Member of the House of Lords
- Lord Temporal
- Life peerage 7 September 2020

Member of Parliament for South Ribble
- In office 6 May 2010 – 30 March 2015
- Preceded by: David Borrow
- Succeeded by: Seema Kennedy

Cabinet Member of the Hart District Council
- In office 2002 – May 2004

Personal details
- Born: 28 July 1959 (age 67) Glasgow, Scotland
- Party: Conservative
- Spouse: Mark Fullbrook
- Education: Glasgow Caledonian University

= Lorraine Fullbrook =

British politician (born 1959)

Lorraine Fullbrook, Baroness Fullbrook (born 28 July 1959) is a British Conservative former MP for South Ribble, first elected in 2010.

Educated at Glasgow Caledonian University, Mrs Fullbrook was formerly the Conservative Leader of Hart Council in Hampshire. She joined the Cabinet of the council as the Cabinet Member for Communications. Six months later, she was promoted to Cabinet Member for Finance. Six months after taking over the finance portfolio, she was elected as Leader of the Council, after serving just one year as Councillor.

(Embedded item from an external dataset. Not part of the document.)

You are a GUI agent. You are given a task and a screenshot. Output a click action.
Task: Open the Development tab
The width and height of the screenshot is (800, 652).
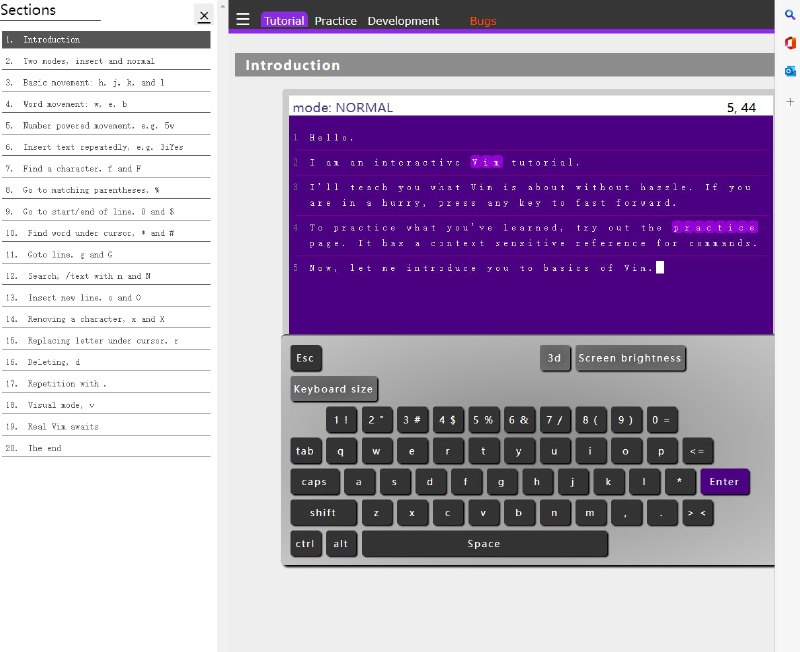pos(402,20)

She stepped down from Hart Council in 2004 after being selected as parliamentary candidate for the South Ribble constituency in north-west England.

She first contested the seat at the 2005 general election, when she came second to the incumbent MP, David Borrow. She contested the seat again in the 2010 general election when she defeated David Borrow with an 8.1% swing from the Labour Party to the Conservative Party, and regained the seat for the Conservative Party after 13 years.

In 2013 she announced that she would not contend the next election and would be standing down after just one term.

Fullbrook was nominated for a life peerage by Boris Johnson in the 2019 Dissolution Honours. On 7 September 2020 she was created Baroness Fullbrook, of Dogmersfield in the County of Hampshire.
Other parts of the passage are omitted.